ST. LOUIS -- Detroit Tigers center fielder Curtis Granderson said he and some teammates were kicking around an idea yesterday while they were stuck inside the visiting clubhouse at Busch Stadium because of the rain and chill outside.
"Both [the Tigers and St. Louis Cardinals] have spring training facilities in Florida; we could bring [the World Series] down there," Granderson said with a smile. "TV could still pick it up for the rest of the people that want to watch."
He said there was even talk among players that baseball adopt a revolving neutral World Series site - maybe in Texas or California - each year similar to what the NFL does with the Super Bowl. That way it can always be played in warm weather, says Granderson, who grew up in Chicago and has seen his share of sub-freezing baseball.
"I'd rather take warm over cold any day," Granderson said. "It kind of puts you more comfortable. You don't have to constrict yourself by covering up the whole day. But if you've got to be out there in the cold, the rest of the guys on your team and the other team have to be out there, too, so you have to battle through it."
Baseball, after all, is supposed to be played with one glove, not two.
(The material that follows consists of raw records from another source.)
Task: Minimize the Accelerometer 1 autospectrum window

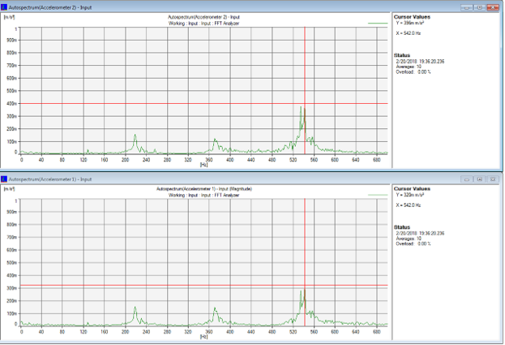Action: coord(468,179)
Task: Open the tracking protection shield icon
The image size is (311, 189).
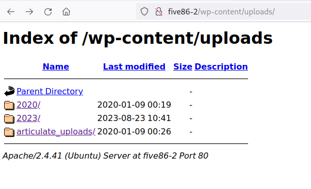Action: [144, 12]
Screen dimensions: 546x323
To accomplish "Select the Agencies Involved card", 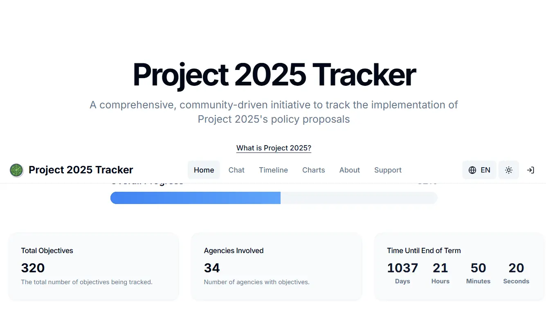I will tap(276, 267).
But that hasn't been the case this October. The temperature at the start of Saturday's Game 1 was 52 degrees - by far the balmiest of the week. This World Series may not have another 50-degree night. Game 3, for instance, began at 43 degrees and dipped into the 30s before the final out.
But Tigers manager Jim Leyland doesn't care. Any talk about moving a World Series away from the home cities because of weather meets his scorn.
"I would never go for that. I love this. I don't care how miserable it is," Leyland said. "I think it would be a crying shame to take something like this away from the fans of St. Louis or the fans of Detroit."
Game 5 question
Because rain is expected for the next few days is Missouri, there is concern that Game 5 could be pushed back as far as Saturday after last night's rainout. So rookie Anthony Reyes, the Game 1 starter, and Jeff Weaver, who started Game 2, were in a holding pattern yesterday.
"The reality is one of those two guys is going to start the fifth game," La Russa said. "I don't know which it's going to be so they're both getting ready."
Neither pitcher seemed fazed.
"Everybody is on call whenever you need it," Weaver said.
Heading into tonight, teams with a 2-1 World Series lead were 38-40 in Game 4. Of those that have taken a 3-1 lead, 32 of the 38 have gone on to win the Series.
Home teams with a 2-1 Series lead - such as the Cardinals - were just 11-12 in Game 4. The Cardinals are 3-4 in Game 4s after leading 2-1 in a World Series. But they have won five of those seven World Series.
The Cardinals' 5-0 victory Tuesday night was the lowest-rated Game 3 in World Series history with a 10.2 national rating and 17 share, down 7 percent from last year. The rating is the percentage of U.S. television households tuned to a program, and each point represents 1,114,000 homes.